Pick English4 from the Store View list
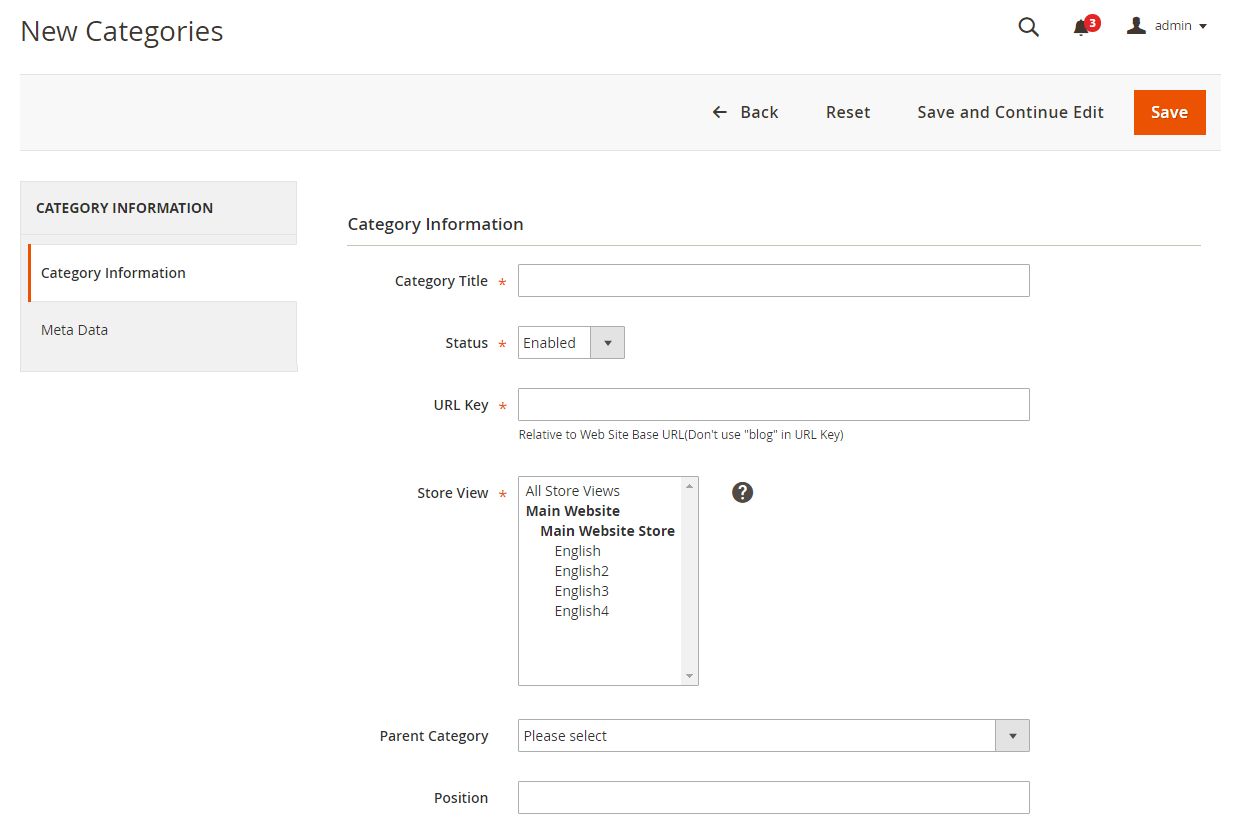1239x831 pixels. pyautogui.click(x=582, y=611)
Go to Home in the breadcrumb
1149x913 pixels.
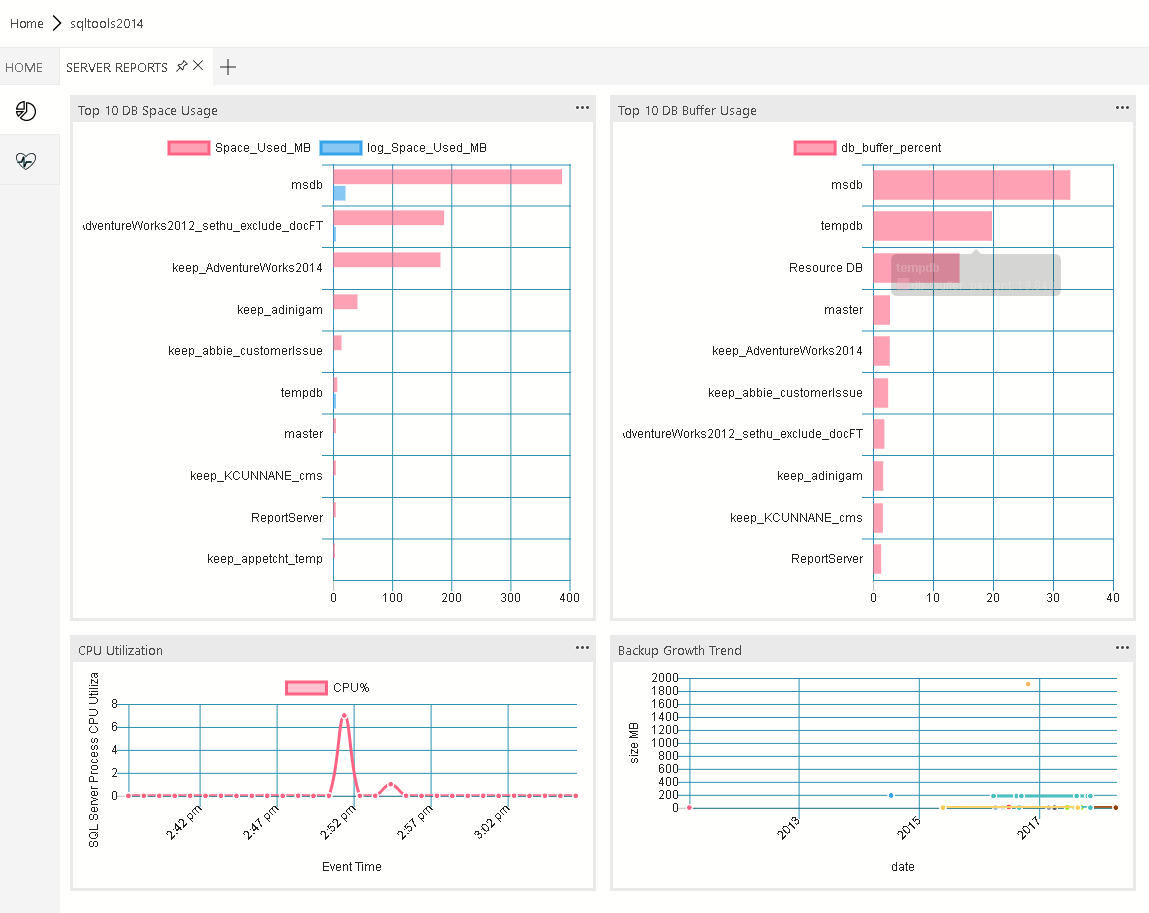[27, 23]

◆ **Work to be completed**
Once the pictures are set aside, please output all the data word for word.

◆ **Result for this exercise**
Pick English4 from the Store View list
1239x831 pixels. pyautogui.click(x=582, y=611)
Go to Home in the breadcrumb
1149x913 pixels.
[27, 23]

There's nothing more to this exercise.